- **Data extract**
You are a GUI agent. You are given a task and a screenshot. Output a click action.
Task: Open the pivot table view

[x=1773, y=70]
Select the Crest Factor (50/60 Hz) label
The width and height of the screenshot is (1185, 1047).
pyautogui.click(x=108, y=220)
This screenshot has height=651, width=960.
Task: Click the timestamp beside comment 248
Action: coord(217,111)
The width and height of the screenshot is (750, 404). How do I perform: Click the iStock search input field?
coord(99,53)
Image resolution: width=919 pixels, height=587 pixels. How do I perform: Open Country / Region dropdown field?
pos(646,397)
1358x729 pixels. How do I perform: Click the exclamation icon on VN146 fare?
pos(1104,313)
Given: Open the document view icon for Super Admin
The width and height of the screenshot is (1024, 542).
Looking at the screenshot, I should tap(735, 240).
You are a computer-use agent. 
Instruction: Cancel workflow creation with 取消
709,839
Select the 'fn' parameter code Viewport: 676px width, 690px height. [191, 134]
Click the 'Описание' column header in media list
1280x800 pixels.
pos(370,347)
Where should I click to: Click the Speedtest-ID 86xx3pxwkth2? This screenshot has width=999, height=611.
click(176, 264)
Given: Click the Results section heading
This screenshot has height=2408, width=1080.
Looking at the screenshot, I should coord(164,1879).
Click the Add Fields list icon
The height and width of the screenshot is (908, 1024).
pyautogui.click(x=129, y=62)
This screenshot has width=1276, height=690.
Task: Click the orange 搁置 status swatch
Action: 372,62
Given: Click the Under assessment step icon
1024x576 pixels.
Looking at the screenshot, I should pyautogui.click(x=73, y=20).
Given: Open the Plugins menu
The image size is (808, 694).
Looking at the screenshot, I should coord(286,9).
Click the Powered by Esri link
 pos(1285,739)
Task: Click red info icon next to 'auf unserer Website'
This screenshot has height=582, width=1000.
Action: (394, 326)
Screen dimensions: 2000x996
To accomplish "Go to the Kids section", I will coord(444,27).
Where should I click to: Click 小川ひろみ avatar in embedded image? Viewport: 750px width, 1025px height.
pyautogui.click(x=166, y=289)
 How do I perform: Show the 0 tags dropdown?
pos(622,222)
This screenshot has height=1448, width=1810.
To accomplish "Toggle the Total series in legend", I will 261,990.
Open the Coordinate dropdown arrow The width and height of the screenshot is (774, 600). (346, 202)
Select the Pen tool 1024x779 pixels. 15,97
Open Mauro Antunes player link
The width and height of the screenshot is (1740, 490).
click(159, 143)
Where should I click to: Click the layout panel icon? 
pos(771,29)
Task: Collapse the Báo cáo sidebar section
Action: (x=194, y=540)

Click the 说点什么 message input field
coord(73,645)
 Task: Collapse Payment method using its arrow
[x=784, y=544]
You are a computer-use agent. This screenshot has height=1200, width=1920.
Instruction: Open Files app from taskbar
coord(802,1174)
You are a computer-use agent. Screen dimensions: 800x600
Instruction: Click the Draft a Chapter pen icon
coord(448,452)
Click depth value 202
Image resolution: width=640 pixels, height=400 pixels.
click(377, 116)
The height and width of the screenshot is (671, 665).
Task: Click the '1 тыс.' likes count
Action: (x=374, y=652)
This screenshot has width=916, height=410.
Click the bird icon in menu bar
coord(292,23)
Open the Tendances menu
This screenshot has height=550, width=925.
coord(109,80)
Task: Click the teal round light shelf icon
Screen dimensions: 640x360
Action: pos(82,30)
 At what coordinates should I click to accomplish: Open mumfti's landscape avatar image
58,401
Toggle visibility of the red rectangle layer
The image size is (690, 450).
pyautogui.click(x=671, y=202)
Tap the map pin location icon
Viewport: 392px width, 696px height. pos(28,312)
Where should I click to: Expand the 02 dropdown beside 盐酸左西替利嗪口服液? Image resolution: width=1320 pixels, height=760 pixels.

- **What to produce**
Would you repeat each of the records above exactly?

- **Task result**
You are a GUI agent. You are given a task and a screenshot. Output a click action.
Task: Open the pivot table view

[x=1773, y=70]
Select the Crest Factor (50/60 Hz) label
The width and height of the screenshot is (1185, 1047).
pyautogui.click(x=108, y=220)
This screenshot has height=651, width=960.
Task: Click the timestamp beside comment 248
Action: coord(217,111)
The width and height of the screenshot is (750, 404). How do I perform: Click the iStock search input field?
coord(99,53)
Image resolution: width=919 pixels, height=587 pixels. How do I perform: Open Country / Region dropdown field?
pos(646,397)
1358x729 pixels. How do I perform: Click the exclamation icon on VN146 fare?
pos(1104,313)
Given: Open the document view icon for Super Admin
The width and height of the screenshot is (1024, 542).
Looking at the screenshot, I should tap(735, 240).
You are a computer-use agent. 
Instruction: Cancel workflow creation with 取消
709,839
Select the 'fn' parameter code Viewport: 676px width, 690px height. [191, 134]
Click the 'Описание' column header in media list
1280x800 pixels.
pos(370,347)
Where should I click to: Click the Speedtest-ID 86xx3pxwkth2? This screenshot has width=999, height=611.
click(176, 264)
Given: Click the Results section heading
This screenshot has height=2408, width=1080.
Looking at the screenshot, I should coord(164,1879).
Click the Add Fields list icon
The height and width of the screenshot is (908, 1024).
pyautogui.click(x=129, y=62)
This screenshot has width=1276, height=690.
Task: Click the orange 搁置 status swatch
Action: 372,62
Given: Click the Under assessment step icon
1024x576 pixels.
Looking at the screenshot, I should pyautogui.click(x=73, y=20).
Given: Open the Plugins menu
The image size is (808, 694).
Looking at the screenshot, I should coord(286,9).
Click the Powered by Esri link
 pos(1285,739)
Task: Click red info icon next to 'auf unserer Website'
This screenshot has height=582, width=1000.
Action: (394, 326)
Screen dimensions: 2000x996
To accomplish "Go to the Kids section", I will coord(444,27).
Where should I click to: Click 小川ひろみ avatar in embedded image? Viewport: 750px width, 1025px height.
pyautogui.click(x=166, y=289)
 How do I perform: Show the 0 tags dropdown?
pos(622,222)
This screenshot has height=1448, width=1810.
To accomplish "Toggle the Total series in legend", I will 261,990.
Open the Coordinate dropdown arrow The width and height of the screenshot is (774, 600). (346, 202)
Select the Pen tool 1024x779 pixels. 15,97
Open Mauro Antunes player link
The width and height of the screenshot is (1740, 490).
click(159, 143)
Where should I click to: Click the layout panel icon? 
pos(771,29)
Task: Collapse the Báo cáo sidebar section
Action: (x=194, y=540)

Click the 说点什么 message input field
coord(73,645)
 Task: Collapse Payment method using its arrow
[x=784, y=544]
You are a computer-use agent. This screenshot has height=1200, width=1920.
Instruction: Open Files app from taskbar
coord(802,1174)
You are a computer-use agent. Screen dimensions: 800x600
Instruction: Click the Draft a Chapter pen icon
coord(448,452)
Click depth value 202
Image resolution: width=640 pixels, height=400 pixels.
click(377, 116)
The height and width of the screenshot is (671, 665).
Task: Click the '1 тыс.' likes count
Action: (x=374, y=652)
This screenshot has width=916, height=410.
Click the bird icon in menu bar
coord(292,23)
Open the Tendances menu
This screenshot has height=550, width=925.
coord(109,80)
Task: Click the teal round light shelf icon
Screen dimensions: 640x360
Action: pos(82,30)
 At what coordinates should I click to accomplish: Open mumfti's landscape avatar image
58,401
Toggle visibility of the red rectangle layer
The image size is (690, 450).
pyautogui.click(x=671, y=202)
Tap the map pin location icon
Viewport: 392px width, 696px height. pos(28,312)
Where should I click to: Expand the 02 dropdown beside 盐酸左西替利嗪口服液? Image resolution: width=1320 pixels, height=760 pixels.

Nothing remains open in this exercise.